**Task brief**
Reproduce the material word for word, beginning with the line that contains "You are a computer-use" and continuing through the end of the material, and leave the pictures out of your answer.

**Material supplied**
* * * *
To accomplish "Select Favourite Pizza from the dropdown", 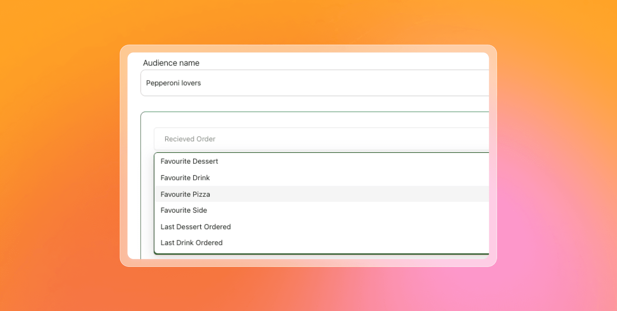I will 185,194.
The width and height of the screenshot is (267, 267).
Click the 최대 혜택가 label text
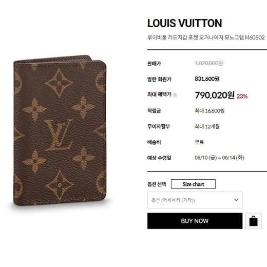click(x=159, y=94)
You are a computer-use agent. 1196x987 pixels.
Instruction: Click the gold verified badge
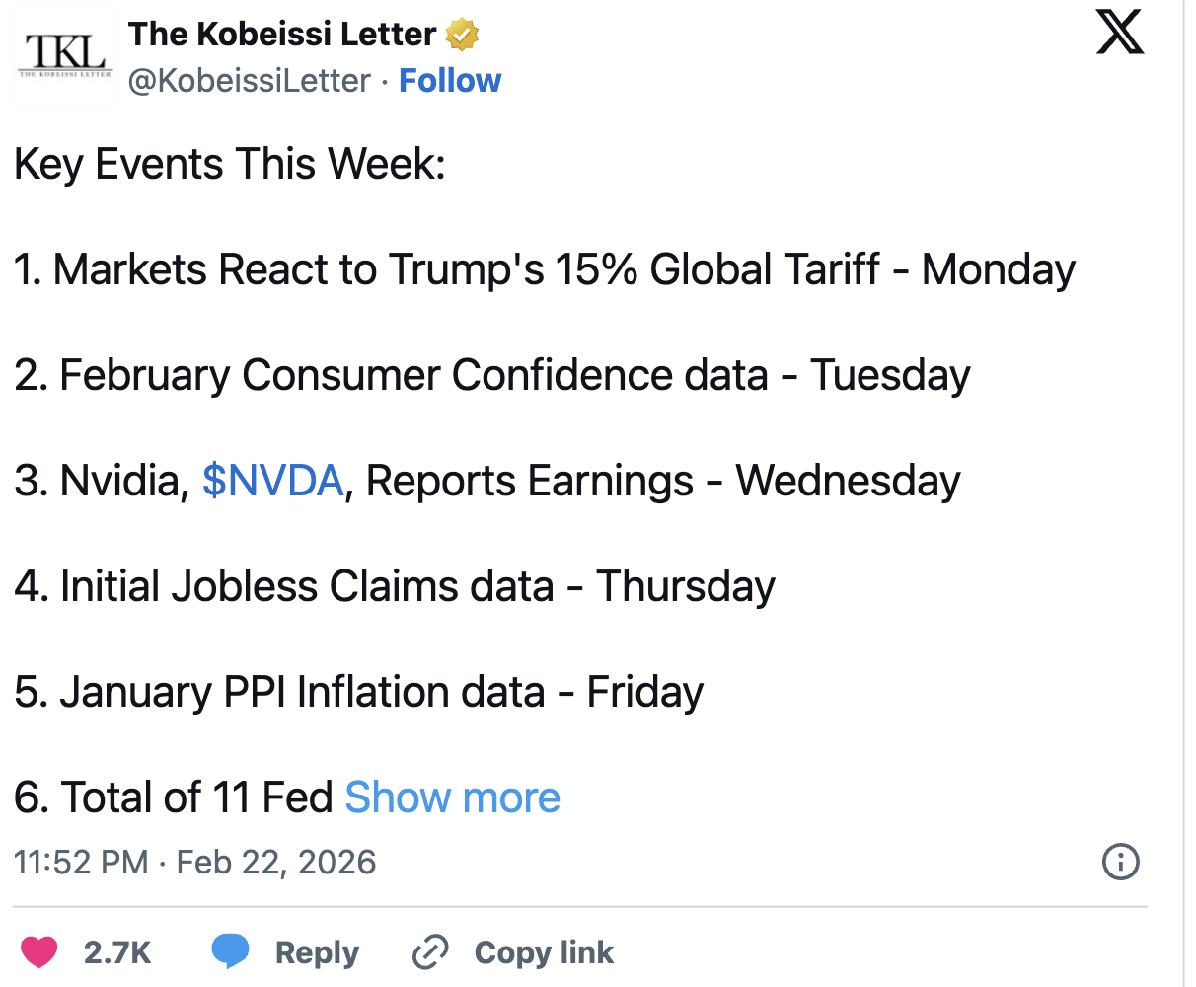[462, 36]
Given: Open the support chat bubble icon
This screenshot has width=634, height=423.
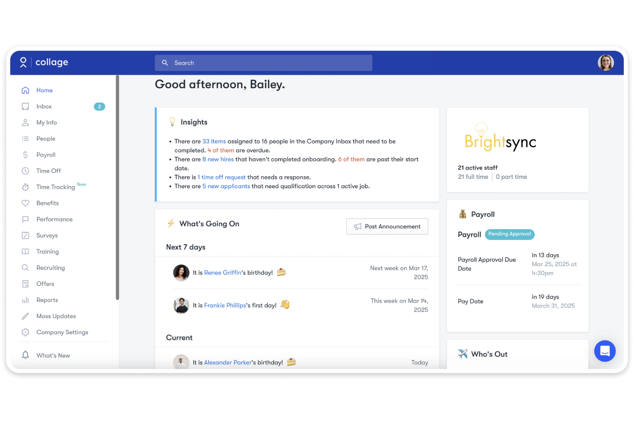Looking at the screenshot, I should coord(604,351).
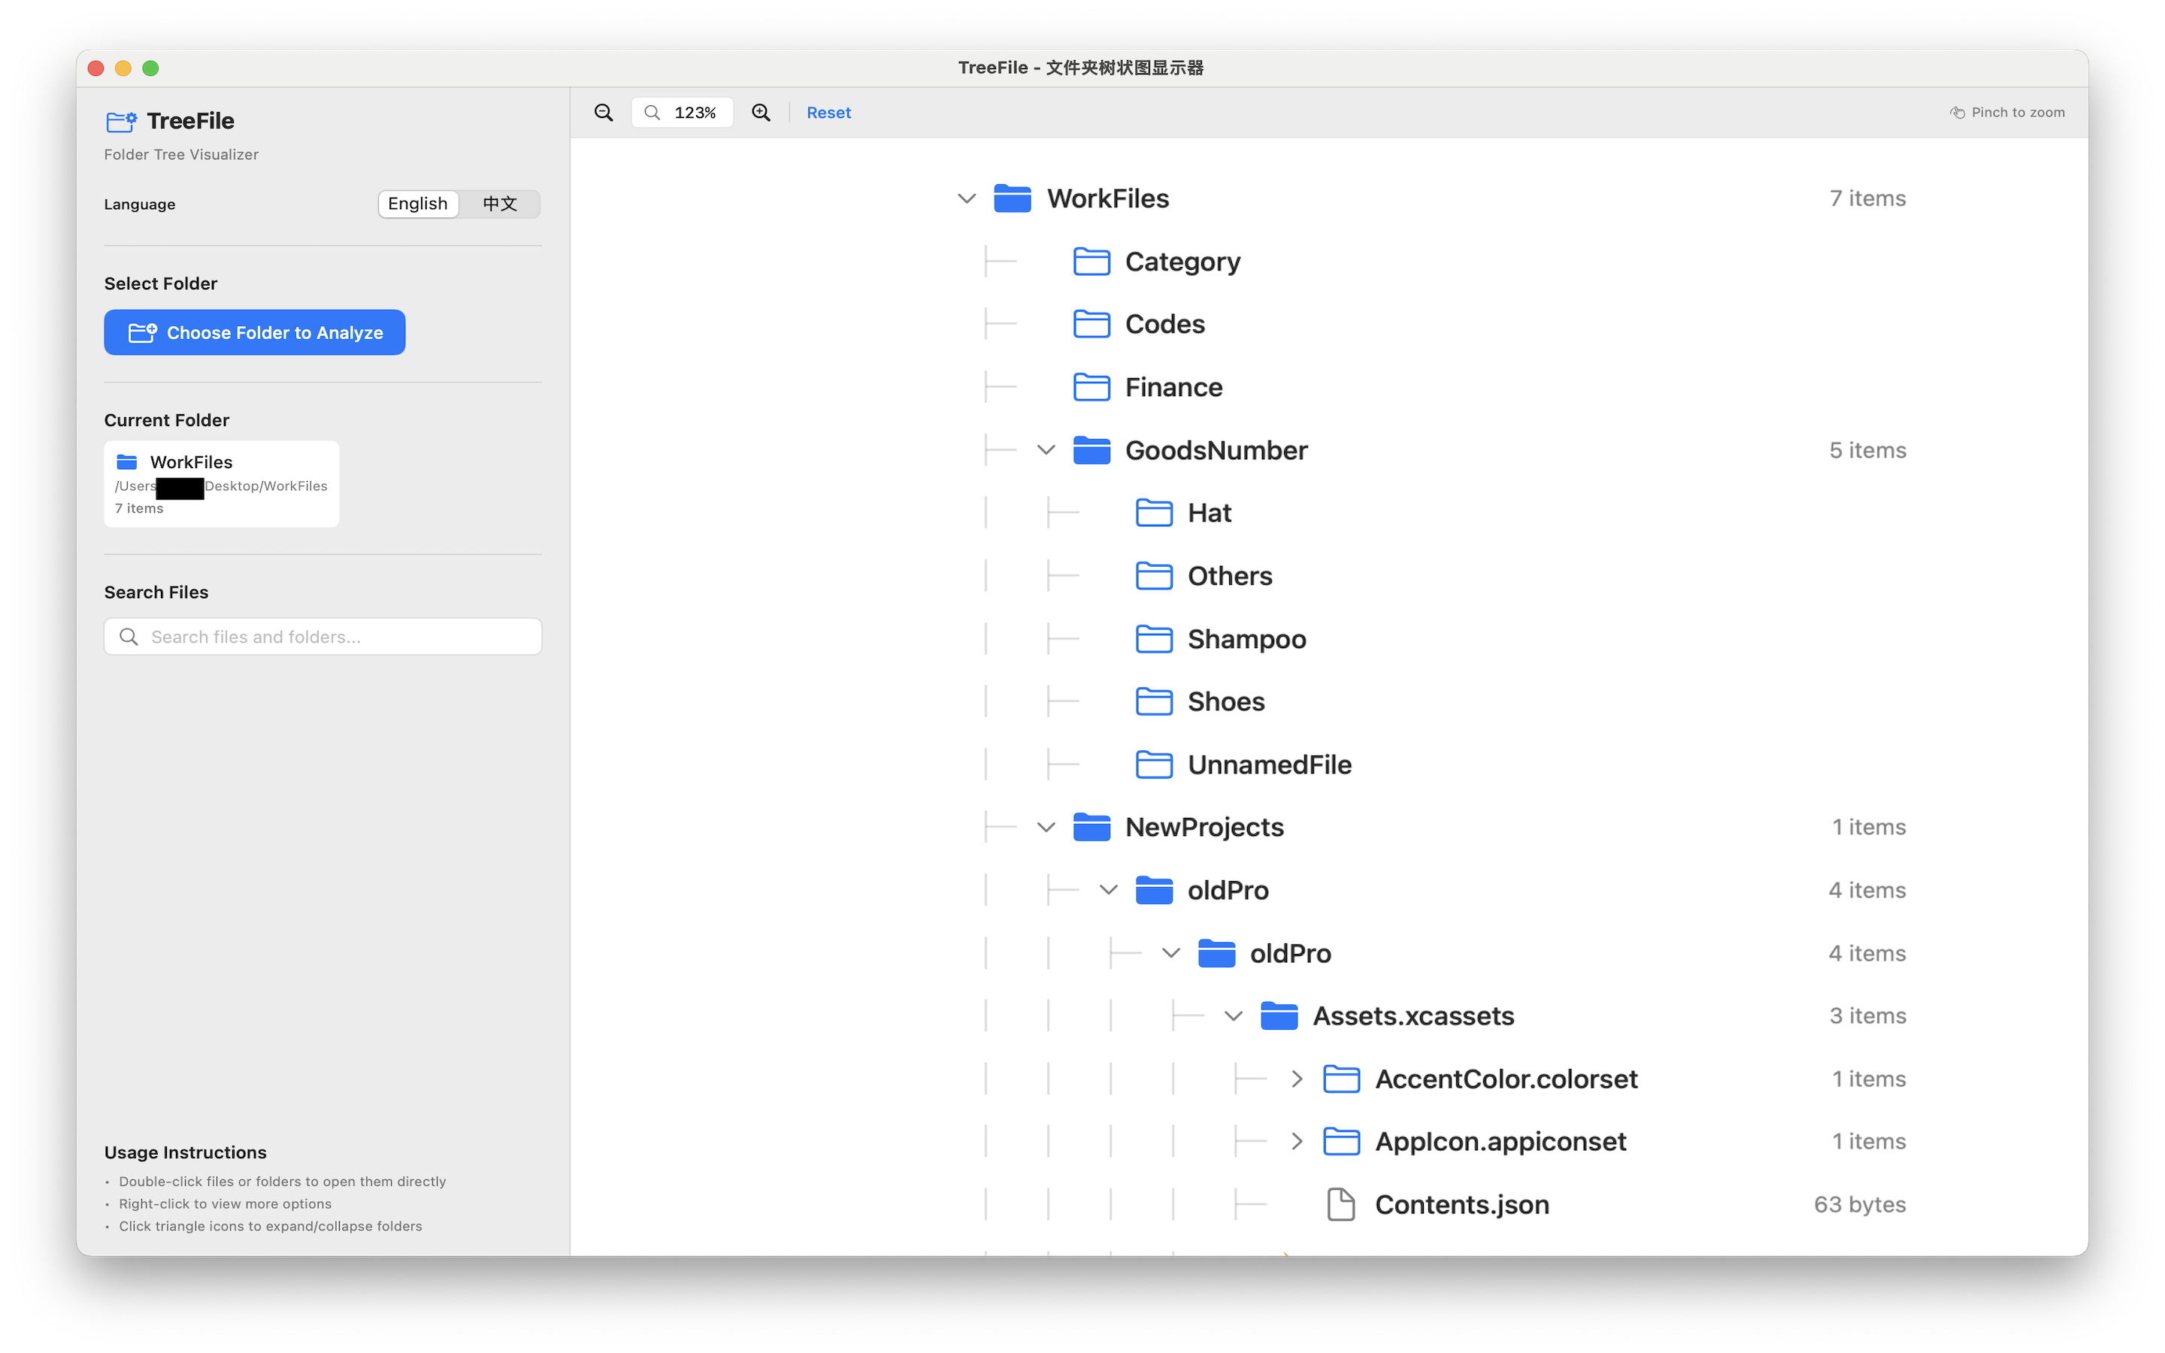The height and width of the screenshot is (1353, 2165).
Task: Expand the AppIcon.appiconset folder
Action: click(1297, 1141)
* * * *
**Response**
You are a computer-use agent. 1196x987 pixels.
Instruction: Click the gold verified badge
[462, 36]
Given: Open the support chat bubble icon
This screenshot has width=634, height=423.
Looking at the screenshot, I should coord(604,351).
The height and width of the screenshot is (1353, 2165).
Task: Expand the AppIcon.appiconset folder
Action: click(1297, 1141)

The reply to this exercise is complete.